The Geordie was the outstanding left winger in the club’s first great era and accrued four medals in a ten-year career with United, before World War I disrupted his career.
Wall played for a number of clubs in his native North-East before getting his big break with Second Division side Barnsley. His performances caught the eye of United scouts and in April 1906 Wall moved from Yorkshire to Lancashire.
At that time United were in the running for promotion to the Football League’s top flight and Wall’s craft, guile and goals secured second spot and guaranteed promotion. His debut goal against Clapton Orient gave United fans a taste of things to come.
The 1906/07 season saw Wall make the left-wing spot in the team his own, not missing a single game and ending the campaign as the club’s top scorer with 11 goals.
He improved even further the following year, missing just two games and scoring a remarkable 19 goals as United won the First Division for the first time. He was on the scoresheet in the first ever Charity Shield match as United crushed Queen’s Park Rangers 4-0.

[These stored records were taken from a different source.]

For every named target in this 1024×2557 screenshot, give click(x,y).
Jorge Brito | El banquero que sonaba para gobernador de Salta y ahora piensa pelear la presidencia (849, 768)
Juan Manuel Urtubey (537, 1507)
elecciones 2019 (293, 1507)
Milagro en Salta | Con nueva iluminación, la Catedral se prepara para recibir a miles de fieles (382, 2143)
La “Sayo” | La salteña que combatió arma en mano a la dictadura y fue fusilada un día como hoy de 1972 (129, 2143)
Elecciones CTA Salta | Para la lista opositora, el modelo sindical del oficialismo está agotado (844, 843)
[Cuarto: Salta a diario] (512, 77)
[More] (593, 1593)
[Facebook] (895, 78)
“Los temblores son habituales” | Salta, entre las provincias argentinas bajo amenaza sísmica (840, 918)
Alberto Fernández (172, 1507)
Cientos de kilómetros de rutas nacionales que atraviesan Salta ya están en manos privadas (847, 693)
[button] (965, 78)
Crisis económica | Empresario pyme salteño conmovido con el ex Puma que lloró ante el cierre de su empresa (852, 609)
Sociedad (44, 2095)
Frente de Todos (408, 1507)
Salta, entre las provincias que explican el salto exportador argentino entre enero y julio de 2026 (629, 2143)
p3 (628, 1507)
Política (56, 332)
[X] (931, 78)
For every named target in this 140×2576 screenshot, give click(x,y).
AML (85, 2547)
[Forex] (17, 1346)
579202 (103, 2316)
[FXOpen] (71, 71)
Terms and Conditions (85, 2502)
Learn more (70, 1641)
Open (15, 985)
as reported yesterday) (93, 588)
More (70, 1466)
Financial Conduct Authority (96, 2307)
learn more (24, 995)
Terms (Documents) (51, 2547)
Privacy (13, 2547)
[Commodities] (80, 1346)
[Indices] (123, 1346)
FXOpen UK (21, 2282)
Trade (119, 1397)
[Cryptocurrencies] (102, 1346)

The following season saw a dip in the club’s league form but memorably provided an FA Cup winners’ medal for Wall. He was also part of the team that won the league for the second time in 1911 and continued at United for four more years before the First World War brought an end to his United career.
It wasn’t to herald the end of his football career though. After the War, Wall signed for Oldham and went on to play for four more clubs before bringing his career to a close back in Manchester in 1927, playing for Manchester Ship Canal FC.